Where have I been? I learned a new word today but the word has been around for a long time. CBC Online Radio menu introduced me to the word this morning as it promoted an audio show that airs tonight at 7:30 pm on Radio One. The promo says “Canada is a country of mashups. People from different cultures find themselves living and working together here — bumping into different values, assumptions and different ways of doing things.” Did you notice how I gave credit for this quotation?
This is the universal symbol for mashup.
So much of what I write and what I paint is mashup. How I think is mashup, come to think of it. When I write a blog post for GPS, I typically have an idea, develop it and add expressions and images I have accessed from internet sources. Invariably the product is mashup. If I use artists' images I source them with credit. I even do that with some photographic images. I have even asked permission for use of some of these. Where I quote verbatim I source the writer. In the mashup universe, giving credit is a lost courtesy, even though some will say it is a legal requirement. This is under constant debate.
So I pulled up the Wikipedia definition for Mashup and learned about four mashup genres.
1. Mashup (digital), a digital media file containing any or all of text, graphics, audio, video, and animation, which recombines and modifies existing digital works to create a derivative work.

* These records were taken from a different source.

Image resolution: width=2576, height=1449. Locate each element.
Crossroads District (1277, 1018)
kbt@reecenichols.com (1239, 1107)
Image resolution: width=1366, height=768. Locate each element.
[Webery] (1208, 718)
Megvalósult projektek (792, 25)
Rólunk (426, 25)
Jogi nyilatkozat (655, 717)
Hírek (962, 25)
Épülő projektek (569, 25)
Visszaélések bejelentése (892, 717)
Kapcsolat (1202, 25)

2. Mashup (music), the musical genre encompassing songs which consist entirely of parts of other songs. The basic idea of a mashup is that you take samples of existing content (audio, video, text), and put them together into something new.
3. Mashup (video), a video that is edited from more than one source to appear as one
4. Mashup (web application hybrid), a web application that combines data and/or functionality from more than one source.
More mashup tomorrow and the next day, and maybe as long as I do this, because apparently I don’t have an original thought in my head.
Sorry for the long delay between posts. I was trying too hard to be original.